WHAT YOU HAVE TO DO: Retype, without changes, every line from the line that contains "Image resolution: width=474" through the final line of the records. Exclude pictures.

TASK DATA:
[Start of section]
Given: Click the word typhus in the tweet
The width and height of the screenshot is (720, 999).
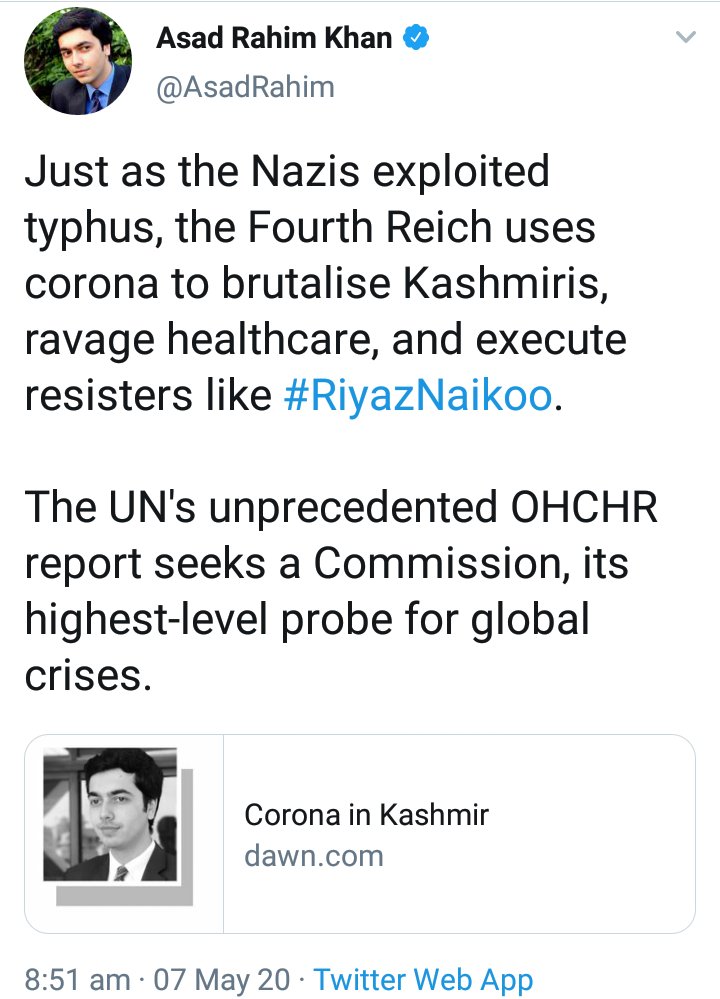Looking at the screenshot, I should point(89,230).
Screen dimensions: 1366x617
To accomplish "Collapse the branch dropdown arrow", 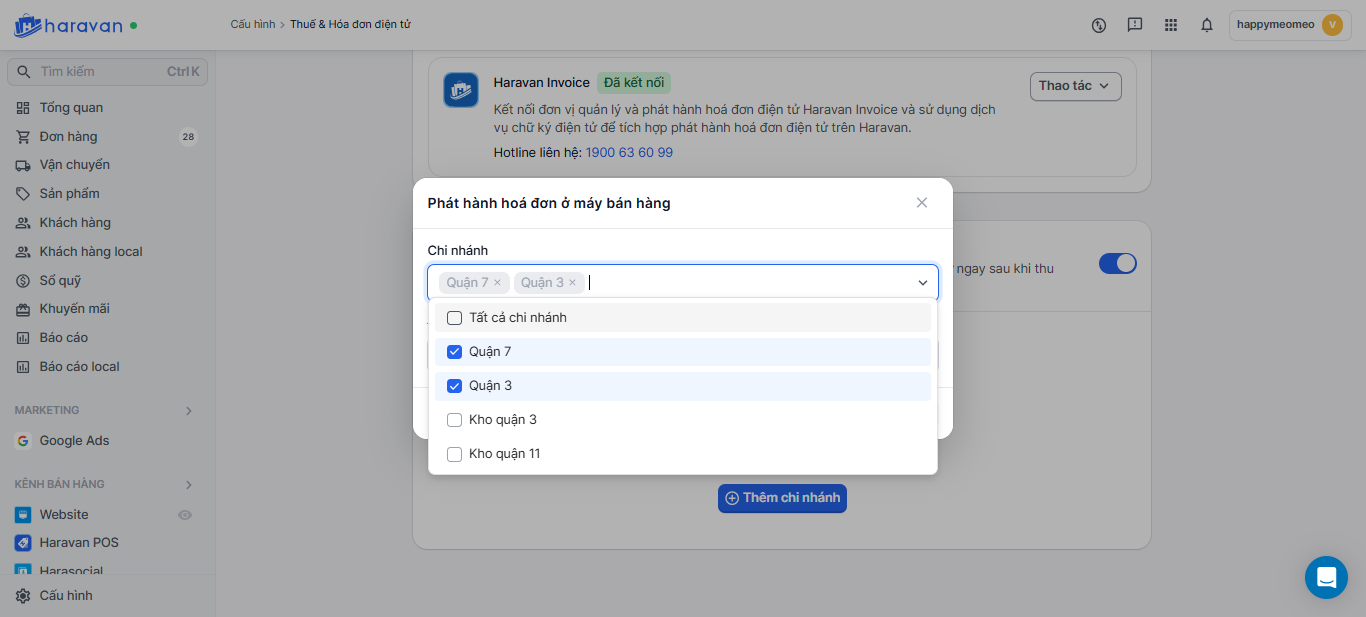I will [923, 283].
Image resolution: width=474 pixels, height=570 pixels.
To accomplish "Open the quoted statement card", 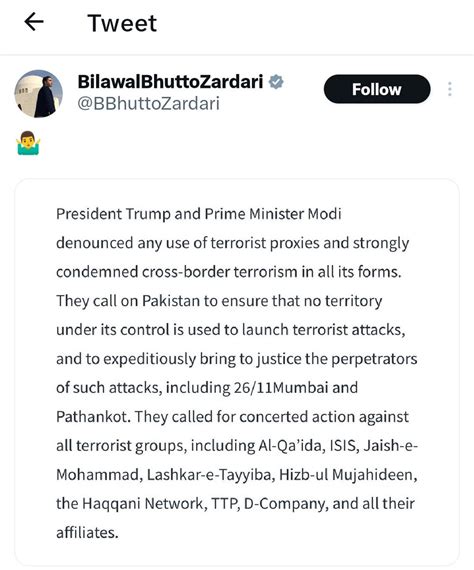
[End of section]
ANSWER FOR THIS EXERCISE:
Image resolution: width=474 pixels, height=570 pixels.
To accomplish "Open the quoted statement card", 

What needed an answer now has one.